5. Rate-Limit Requests with a Session Counter
Even with CSRF protection, a logged-in user — or an attacker who has stolen a valid session — can replay the same Ajax request thousands of times. This is a form of denial-of-service (DoS). A session-based counter lets you cap how many times a single session can call the endpoint.
// After CSRF validation passes:
if (!isset($_SESSION['dos_count'])) {
$_SESSION['dos_count'] = 0;
}
if ($_SESSION['dos_count'] >= 3) {
die('Too many requests. Please wait.');
}
// Increment the counter for each successful call
$_SESSION['dos_count']++;
// ... serve your data here ...
You can extend this with a time-based reset — store a timestamp in the session alongside the counter, then reset the counter once a certain number of seconds has elapsed:
$now = time();
if (!isset($_SESSION['dos_time'])) {
$_SESSION['dos_time'] = $now;
}
// Reset after 60 seconds
if ($now - $_SESSION['dos_time'] > 60) {
$_SESSION['dos_count'] = 0;
$_SESSION['dos_time'] = $now;
}
Note on scope: Session-based rate limiting only protects against a single session flooding the endpoint. For protection against distributed attacks (DDoS), you need server-level solutions such as a WAF, Cloudflare, or nginx rate limiting — those are outside the scope of PHP alone.
Putting It All Together
Here is a complete, annotated data.php that implements every layer described above:
// data.php — fully hardened Ajax endpoint
session_start(); // must be first line
// 1. Reject if not a POST request
// 2. Reject if CSRF token missing or mismatched
if (
$_SERVER['REQUEST_METHOD'] !== 'POST' ||
!isset($_POST['csrf']) ||
$_POST['csrf'] !== $_SESSION['csrf']
) {
header("Location: https://yoursite.com");
die(); // always kill after redirect
}
// 3. Rate limiting
if (!isset($_SESSION['dos_count'])) {
$_SESSION['dos_count'] = 0;
}
if ($_SESSION['dos_count'] >= 3) {
die('Request limit reached.');
}
$_SESSION['dos_count']++;
// 4. Your actual data logic goes here
echo "Hello, " . htmlspecialchars($_POST['name']);
Quick Checklist
- 1Start every protected PHP file withsession_start()on the first line.

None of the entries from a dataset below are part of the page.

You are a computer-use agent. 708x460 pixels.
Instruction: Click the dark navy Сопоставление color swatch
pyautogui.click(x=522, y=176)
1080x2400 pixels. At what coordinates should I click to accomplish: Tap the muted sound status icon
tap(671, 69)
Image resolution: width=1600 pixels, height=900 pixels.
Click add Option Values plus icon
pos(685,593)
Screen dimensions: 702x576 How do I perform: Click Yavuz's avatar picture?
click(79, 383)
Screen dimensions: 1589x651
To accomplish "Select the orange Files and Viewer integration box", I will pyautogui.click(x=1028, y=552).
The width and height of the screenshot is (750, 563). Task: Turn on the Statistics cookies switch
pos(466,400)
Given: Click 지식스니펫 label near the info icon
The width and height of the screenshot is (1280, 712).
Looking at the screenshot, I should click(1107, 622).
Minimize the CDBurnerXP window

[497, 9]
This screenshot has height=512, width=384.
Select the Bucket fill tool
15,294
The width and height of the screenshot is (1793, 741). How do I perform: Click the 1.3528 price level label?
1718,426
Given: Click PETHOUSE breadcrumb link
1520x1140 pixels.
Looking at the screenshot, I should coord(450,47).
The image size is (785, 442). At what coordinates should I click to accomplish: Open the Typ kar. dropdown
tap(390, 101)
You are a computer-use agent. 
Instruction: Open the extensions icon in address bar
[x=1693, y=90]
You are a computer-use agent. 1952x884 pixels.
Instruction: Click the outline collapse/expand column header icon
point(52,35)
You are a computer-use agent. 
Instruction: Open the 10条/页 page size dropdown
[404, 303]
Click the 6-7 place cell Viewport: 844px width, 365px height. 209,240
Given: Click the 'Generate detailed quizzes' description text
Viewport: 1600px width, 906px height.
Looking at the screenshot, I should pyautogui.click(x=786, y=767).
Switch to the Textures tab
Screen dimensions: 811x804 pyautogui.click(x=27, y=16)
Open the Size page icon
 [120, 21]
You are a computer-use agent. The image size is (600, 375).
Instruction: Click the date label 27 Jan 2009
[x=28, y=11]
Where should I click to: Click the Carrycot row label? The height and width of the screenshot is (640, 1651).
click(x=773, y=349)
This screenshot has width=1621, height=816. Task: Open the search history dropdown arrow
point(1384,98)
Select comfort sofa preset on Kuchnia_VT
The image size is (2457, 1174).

- 2Use PHP sessions for auth — not cookies.
- 3Generate a per-page CSRF token withrandom_bytes()and store it in the session.
- 4Send that token via Ajax usingPOST(neverGET).
- 5In the PHP endpoint, verify the token matches the session value.
- 6Always calldie()immediately afterheader("Location: ...").
- 7Reject any request whose method is notPOST.
- 8Add a session counter to rate-limit repeated calls.
In this tutorial iam talking about PHP direct access, CSRF "Cross site request forgery" , Redirect Bug and DOS "Denial of service" attacks.